19.            A Requerente apresentou, em 06.05.2021, pedido de revisão oficiosa contra essas liquidações, não tendo a Requerente sido notificada de qualquer projeto de decisão da revisão oficiosa apresentada, e em 07.08.2021 formou-se a presunção de indeferimento tácito da revisão oficiosa apresentada.

 

F- FACTOS NÃO PROVADOS

20.            Dos factos com interesse para a decisão da causa, todos objeto de análise concreta, não se provaram os que não constam da factualidade supra descrita.

G -  QUESTÕES DECIDENDAS

21.        Atenta a posição das partes, adotadas nos argumentos por cada apresentados, constituem questões centrais a dirimir:

                    i.     A declaração de ilegalidade do ato tributário de liquidação, em sede de Adicional ao Imposto Municipal sobre Imóveis, (“AIMI”) n. 2017 ..., 2018 ..., 2019 ... e 2020 ..., referente aos anos de 2017, 2018, 2019 e 2020 no montante global de € 27.143,20.

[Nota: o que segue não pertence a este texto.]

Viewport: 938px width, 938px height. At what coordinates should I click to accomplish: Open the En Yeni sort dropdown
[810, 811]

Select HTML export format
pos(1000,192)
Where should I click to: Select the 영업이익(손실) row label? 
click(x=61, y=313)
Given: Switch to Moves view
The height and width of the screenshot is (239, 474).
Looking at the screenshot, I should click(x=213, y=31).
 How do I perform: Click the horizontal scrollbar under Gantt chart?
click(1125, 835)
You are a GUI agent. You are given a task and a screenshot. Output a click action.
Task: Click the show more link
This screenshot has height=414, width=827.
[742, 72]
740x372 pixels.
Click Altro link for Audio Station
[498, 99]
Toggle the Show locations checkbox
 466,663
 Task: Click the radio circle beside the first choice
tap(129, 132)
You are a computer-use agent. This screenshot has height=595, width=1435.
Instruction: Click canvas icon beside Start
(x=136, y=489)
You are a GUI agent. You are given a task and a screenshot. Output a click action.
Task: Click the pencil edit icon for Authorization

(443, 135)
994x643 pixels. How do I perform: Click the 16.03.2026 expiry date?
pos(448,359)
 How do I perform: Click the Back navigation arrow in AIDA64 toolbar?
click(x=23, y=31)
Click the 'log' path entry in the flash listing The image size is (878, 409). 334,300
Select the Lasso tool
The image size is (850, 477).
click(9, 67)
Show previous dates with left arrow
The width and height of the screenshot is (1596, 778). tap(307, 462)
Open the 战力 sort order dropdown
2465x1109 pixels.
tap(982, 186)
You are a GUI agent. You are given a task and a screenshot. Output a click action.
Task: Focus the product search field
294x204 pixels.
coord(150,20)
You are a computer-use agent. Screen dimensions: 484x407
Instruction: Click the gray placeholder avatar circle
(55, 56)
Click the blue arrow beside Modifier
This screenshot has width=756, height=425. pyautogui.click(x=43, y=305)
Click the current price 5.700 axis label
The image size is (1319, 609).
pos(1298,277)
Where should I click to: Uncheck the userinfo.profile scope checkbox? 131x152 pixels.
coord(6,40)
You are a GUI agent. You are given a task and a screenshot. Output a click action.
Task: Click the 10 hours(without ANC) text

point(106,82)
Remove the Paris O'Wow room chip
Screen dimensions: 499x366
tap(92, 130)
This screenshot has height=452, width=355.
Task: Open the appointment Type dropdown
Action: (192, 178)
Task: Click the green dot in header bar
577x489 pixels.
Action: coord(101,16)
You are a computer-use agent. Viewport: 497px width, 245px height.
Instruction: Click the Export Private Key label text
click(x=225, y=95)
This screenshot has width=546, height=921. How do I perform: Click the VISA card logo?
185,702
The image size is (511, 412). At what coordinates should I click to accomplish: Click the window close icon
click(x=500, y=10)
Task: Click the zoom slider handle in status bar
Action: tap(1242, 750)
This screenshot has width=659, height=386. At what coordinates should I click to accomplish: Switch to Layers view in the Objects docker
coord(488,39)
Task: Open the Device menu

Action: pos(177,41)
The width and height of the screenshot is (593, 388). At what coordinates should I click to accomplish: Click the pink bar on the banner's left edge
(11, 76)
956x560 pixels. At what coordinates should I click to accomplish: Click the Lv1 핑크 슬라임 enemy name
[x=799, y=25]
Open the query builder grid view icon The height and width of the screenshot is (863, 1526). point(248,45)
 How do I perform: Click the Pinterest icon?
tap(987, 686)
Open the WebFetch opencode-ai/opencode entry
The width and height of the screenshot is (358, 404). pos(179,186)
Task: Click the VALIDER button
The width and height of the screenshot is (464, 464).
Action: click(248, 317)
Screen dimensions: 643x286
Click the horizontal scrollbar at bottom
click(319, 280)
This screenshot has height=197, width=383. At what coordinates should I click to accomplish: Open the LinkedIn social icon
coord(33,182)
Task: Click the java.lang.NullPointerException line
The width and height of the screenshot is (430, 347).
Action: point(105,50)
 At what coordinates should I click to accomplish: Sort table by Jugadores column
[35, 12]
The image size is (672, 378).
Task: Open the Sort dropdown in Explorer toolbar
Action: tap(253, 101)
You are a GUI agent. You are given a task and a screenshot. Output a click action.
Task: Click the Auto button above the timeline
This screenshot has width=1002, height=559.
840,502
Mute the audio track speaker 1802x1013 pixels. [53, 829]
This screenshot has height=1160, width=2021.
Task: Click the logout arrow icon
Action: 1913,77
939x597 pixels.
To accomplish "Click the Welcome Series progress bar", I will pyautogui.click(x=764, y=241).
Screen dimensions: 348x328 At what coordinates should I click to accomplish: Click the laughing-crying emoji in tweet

                  ii.     Condenação no pagamento de juros indemnizatórios.

b.       Peticionada pela Requerida:

iii.       A exceção da incompetência material do Tribunal Arbitral.

 

H.        DA EXCEÇÃO:

Da (in)competência material do Tribunal Arbitral

22.            A Requerida defende que a presente ação não é fundamentada em qualquer vício de atos de liquidação ou da decisão de indeferimento da revisão oficiosa, que aos atos impugnados não é imputado qualquer vício específico da operação de liquidação ou do seu procedimento, o que está em causa, ou seja, o que a Requerente contesta é, apenas e só, o ato de fixação da matéria tributável e não o ato de liquidação. Defende que os vícios do ato que definiu o valor patrimonial tributário (VPT) não são suscetíveis de ser impugnados no ato de liquidação que seja praticado com base no mesmo, e o tribunal arbitral é incompetente para apreciar vícios de atos de fixação do valor patrimonial, atos esses que são destacáveis e autonomamente impugnáveis e encontra-se consolidado na ordem jurídica.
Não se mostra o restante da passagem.